Our first comparison study includes a convolutional neural network (CNN), a graph kernel-based comparison method (GK), and principal component analysis based methods (PCA, 2DPCA, and PCA-NF). These methods use hydrogen bond topology alone via an analysis of node adjacency matrices, but they have never been applied for the coordinate-free comparison of hydrogen bond topologies. As such, they require modifications for direct comparison. The need for small modifications demonstrates, qualitatively, a degree of unsuitability for the problem of topological comparison relative to HBcompare, which does not require such modification.
First, CNN, PCA and 2DPCA are sensitive to variations in input order, while GCNs are not. To minimize this sensitivity, dataset proteins were structurally aligned to an arbitrarily selected pivot structure to produce a 1-to-1 mapping between most amino acids, ensuring that all proteins could be indexed in the same order. Structural alignments were performed with ska [1], which is designed for identifying distantly related proteins with subtle similarities in their folds. In this application, where we are considering datasets of closely related proteins with nearly identical folds, ska easily generated 1-to-1 mappings appropriate for our comparison.
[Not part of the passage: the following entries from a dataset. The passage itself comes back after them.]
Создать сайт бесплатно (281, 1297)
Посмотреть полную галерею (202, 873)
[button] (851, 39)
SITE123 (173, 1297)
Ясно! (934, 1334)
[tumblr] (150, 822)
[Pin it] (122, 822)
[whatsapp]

Second, CNN, PCA and 2DPCA also require input data to have the same number of nodes, because the features they consider cannot have varying dimensionality. To resolve this issue, we trimmed all molecular graphs to contain exactly 600 nodes, a quantity chosen because the largest connected component of all graphs in our dataset would not be altered. This trimming was possible without disrupting the topology of the graph because all structures contain a large number of donors and acceptors that are uninvolved in a hydrogen bond. In the molecular graph they are singleton nodes, and they contribute no distinguishing information to the topological character of the graph overall. By removing some of these nodes as necessary, we were able to trim larger graphs to exactly 600 nodes. Graphs that had fewer than 600 nodes, such as those in P2, had singleton nodes added to arrive at exactly 600 nodes.
Our second comparison study adds the protein structure comparison algorithm Ska and the sequence comparison algorithm Clustalw [40]. These classic methods benchmark the performance of HBcompare against existing comparison techniques in structural bioinformatics. GK, CNN, PCA and 2DPCA remain, but they are provided coordinate-based rather than coordinate-free molecular graphs as input.
The CNN model [41] utilizes shared weights for common feature extraction, and also local reception fields to take advantage of the local structure of input data. In our case, we trained an end-to-end CNN model with fully connected network (FCN) classifier that takes adjacency matrices as input and outputs the corresponding graph classes.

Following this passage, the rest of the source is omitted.